(Records provided Opens)
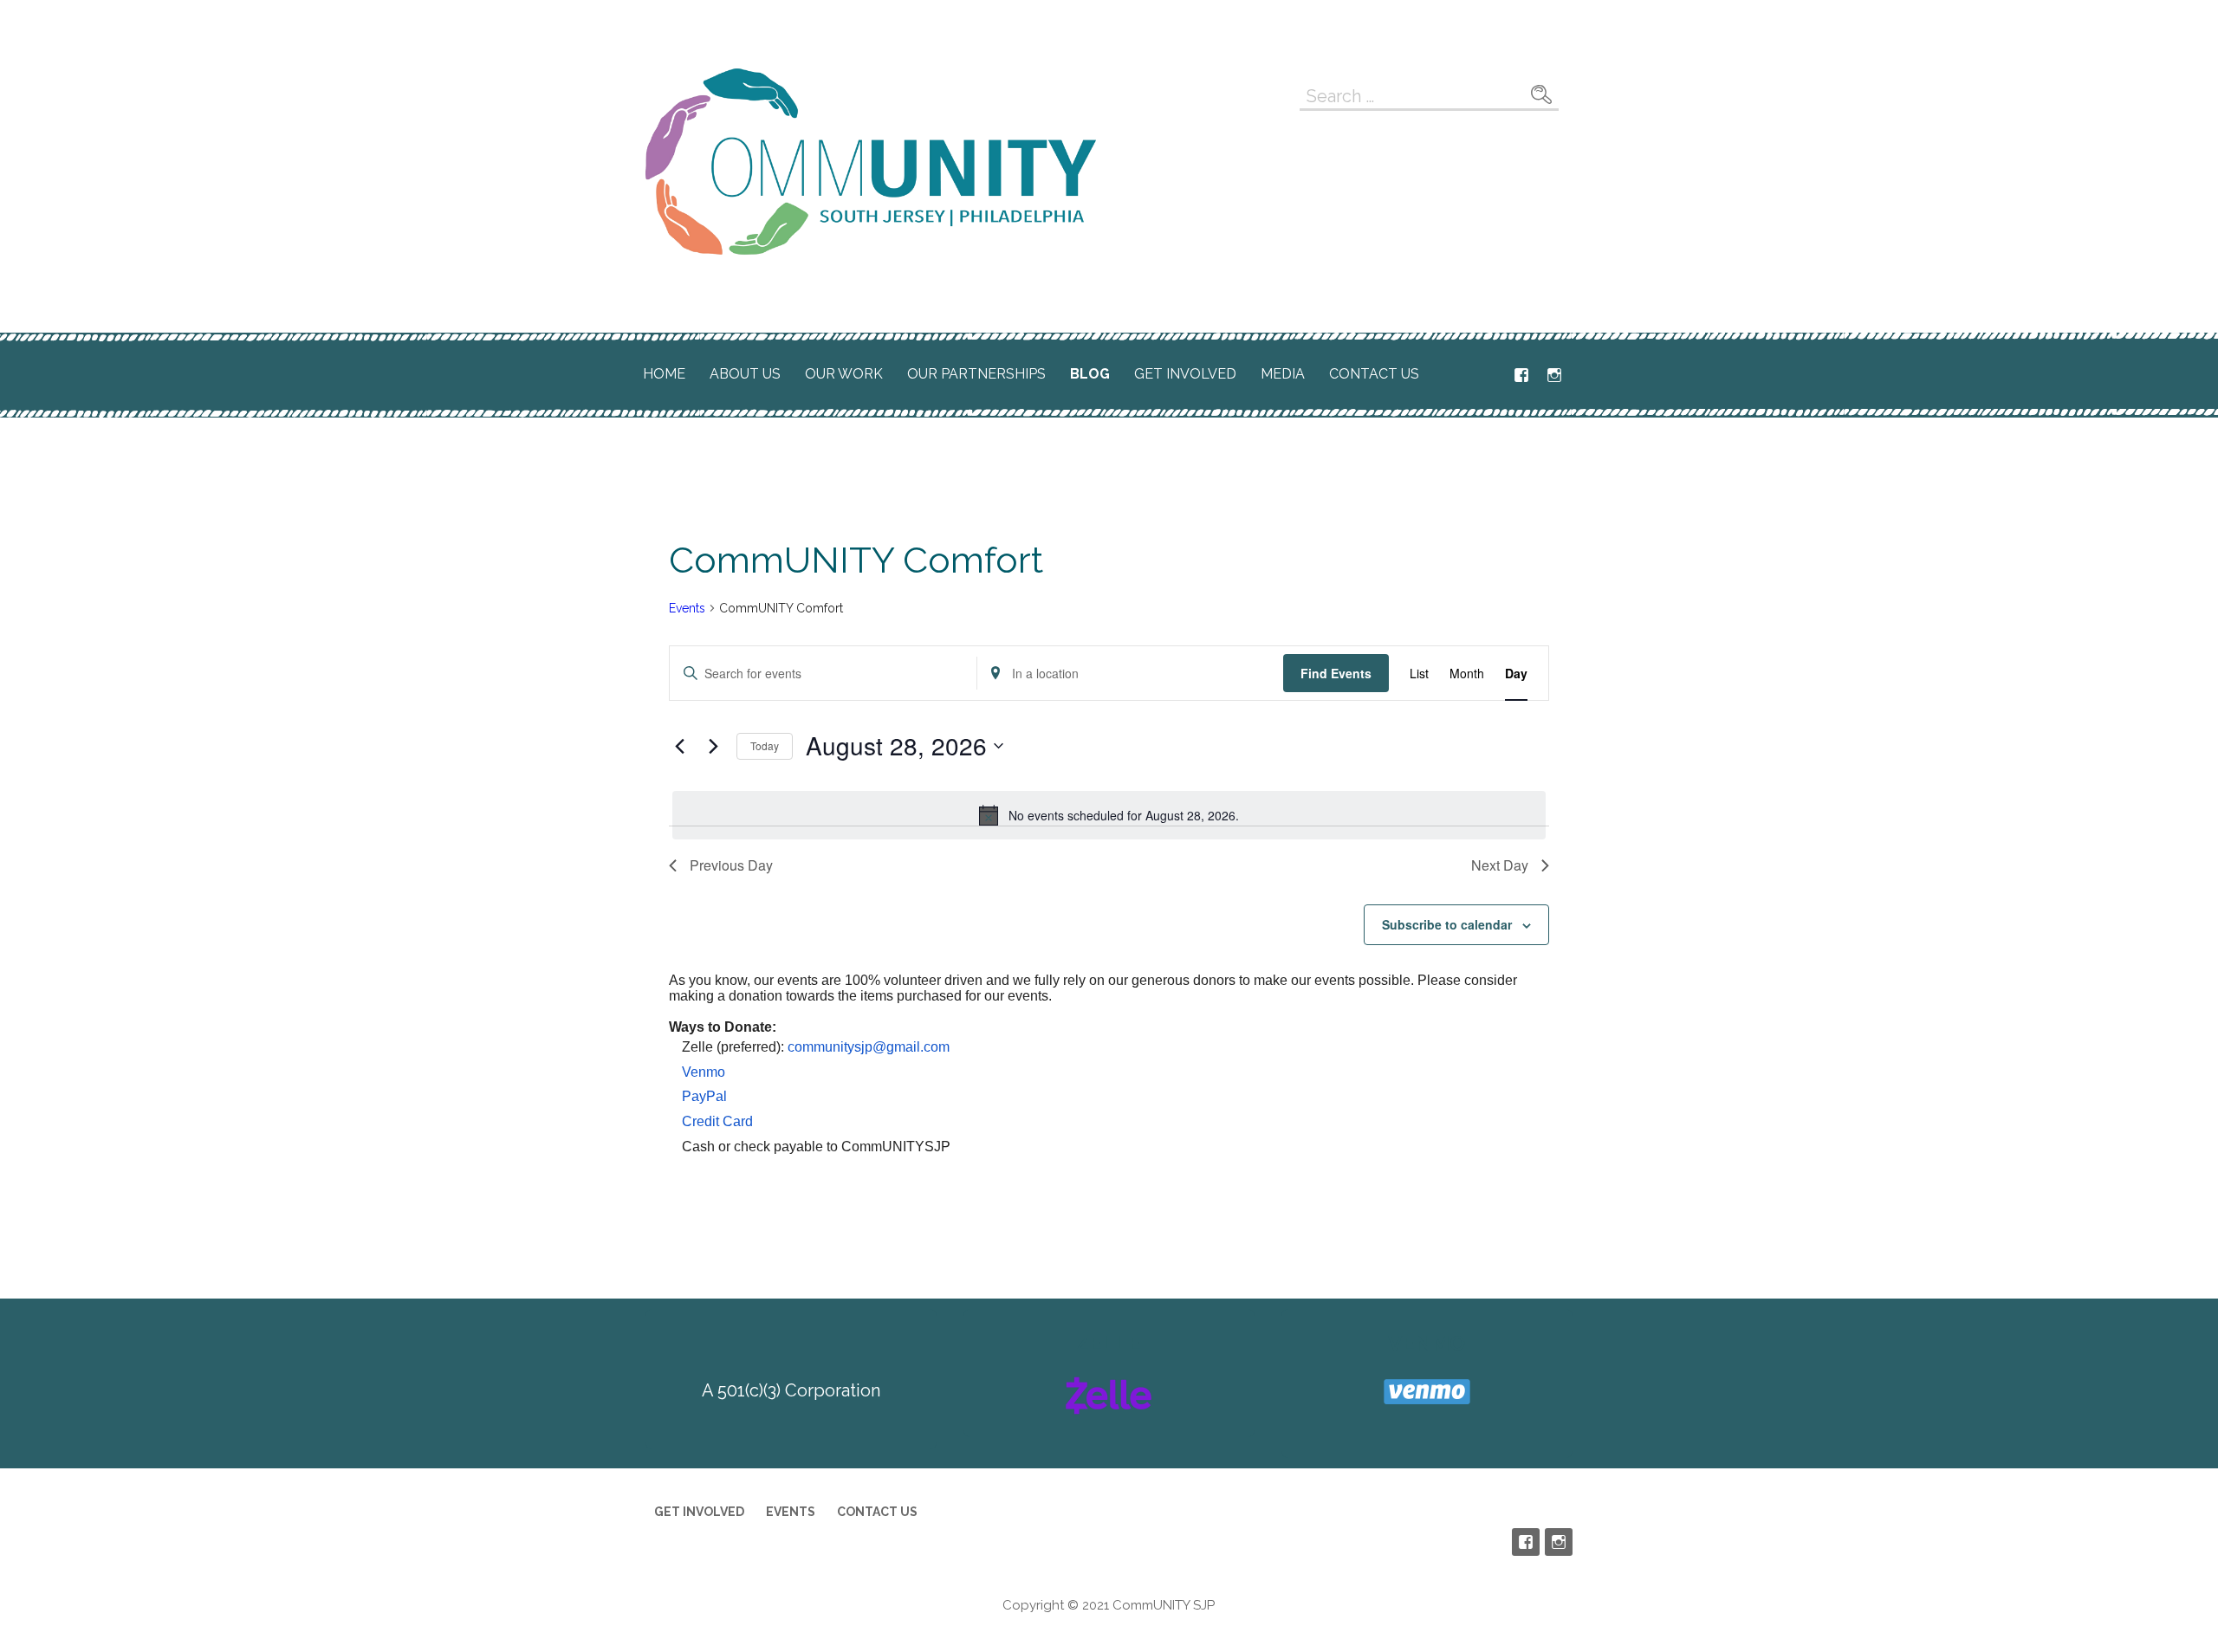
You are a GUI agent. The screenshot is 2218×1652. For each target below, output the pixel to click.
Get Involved (1185, 374)
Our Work (844, 374)
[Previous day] (679, 745)
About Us (745, 374)
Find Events (1336, 673)
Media (1283, 374)
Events (687, 608)
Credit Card (717, 1121)
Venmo (703, 1072)
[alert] (1109, 815)
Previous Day (731, 865)
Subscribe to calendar (1447, 924)
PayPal (704, 1096)
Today (764, 745)
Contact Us (1374, 374)
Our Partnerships (976, 374)
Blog (1090, 374)
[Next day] (713, 745)
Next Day (1499, 865)
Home (664, 374)
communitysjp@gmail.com (869, 1047)
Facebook (1521, 375)
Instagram (1554, 375)
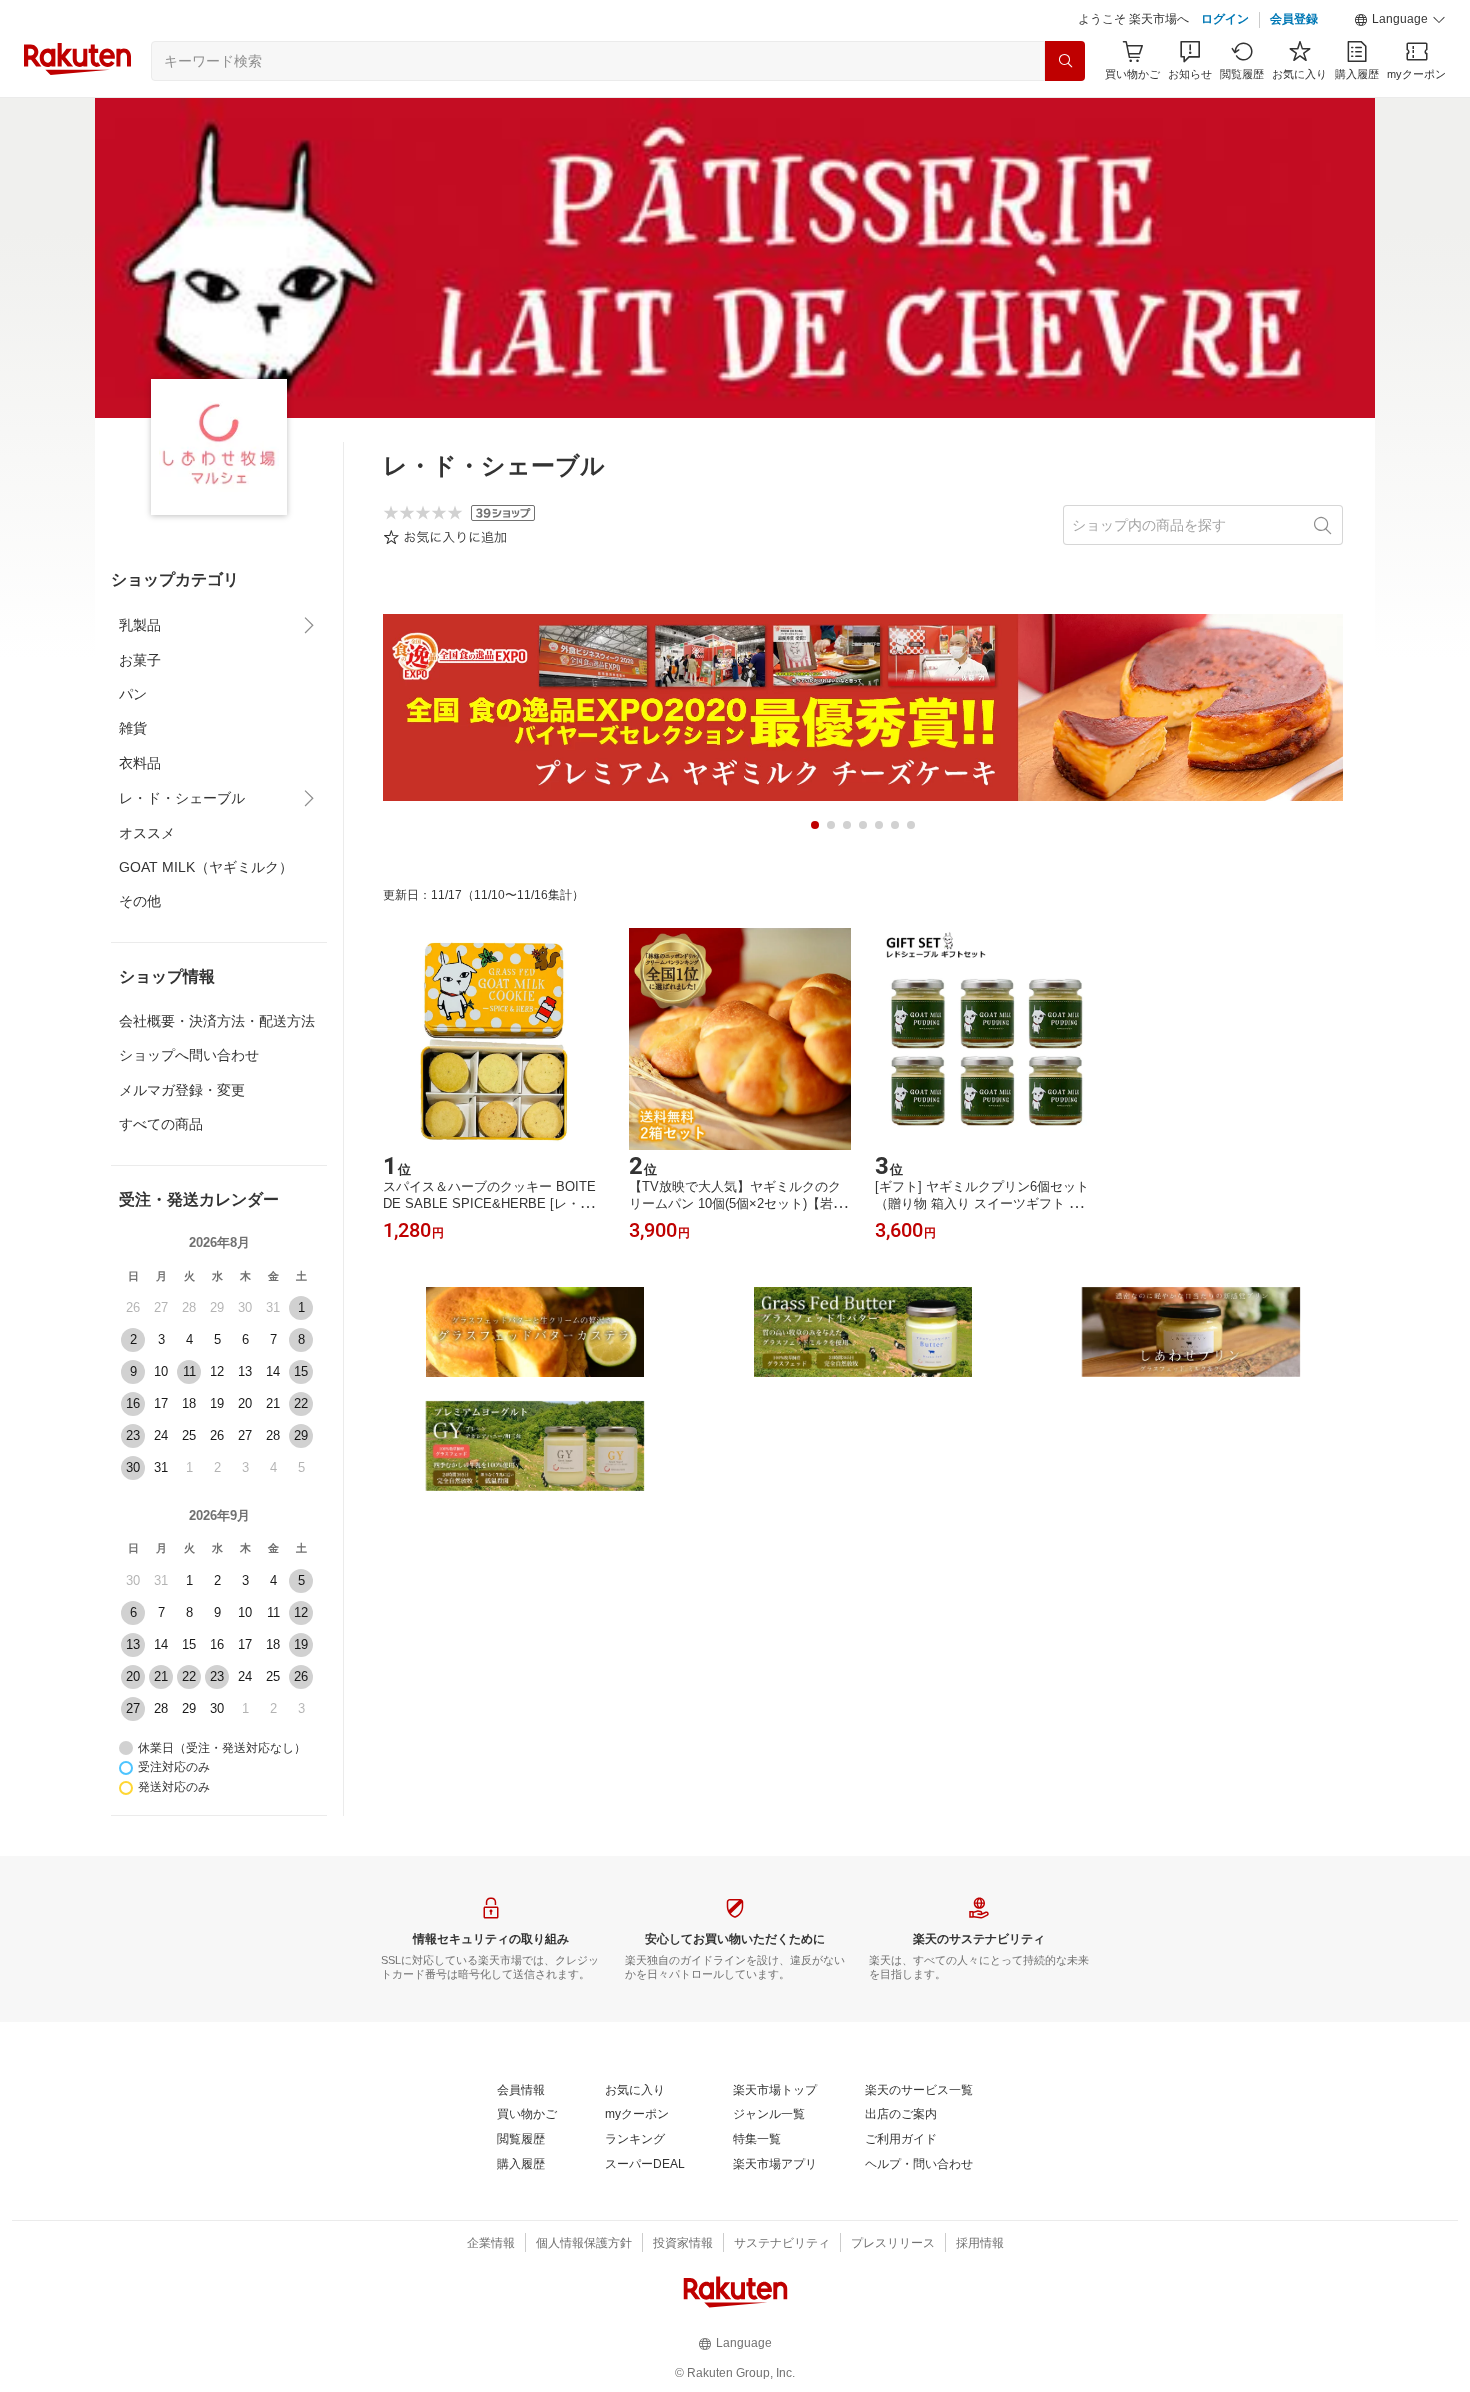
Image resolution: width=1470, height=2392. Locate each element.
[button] (1400, 20)
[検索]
(Records provided Closes)
• What to do: Begin at the first line of the entries and stop after the line holding "Image resolution: width=1470, height=2392."; repeat those lines exactly, but not the pictures.

• Written solution:
You are a GUI agent. The screenshot is 2218×1652. For each target below, output the pixel to click.
Get Involved (1185, 374)
Our Work (844, 374)
[Previous day] (679, 745)
About Us (745, 374)
Find Events (1336, 673)
Media (1283, 374)
Events (687, 608)
Credit Card (717, 1121)
Venmo (703, 1072)
[alert] (1109, 815)
Previous Day (731, 865)
Subscribe to calendar (1447, 924)
PayPal (704, 1096)
Today (764, 745)
Contact Us (1374, 374)
Our Partnerships (976, 374)
Blog (1090, 374)
[Next day] (713, 745)
Next Day (1499, 865)
Home (664, 374)
communitysjp@gmail.com (869, 1047)
Facebook (1521, 375)
Instagram (1554, 375)
Image resolution: width=1470, height=2392. Locate each element.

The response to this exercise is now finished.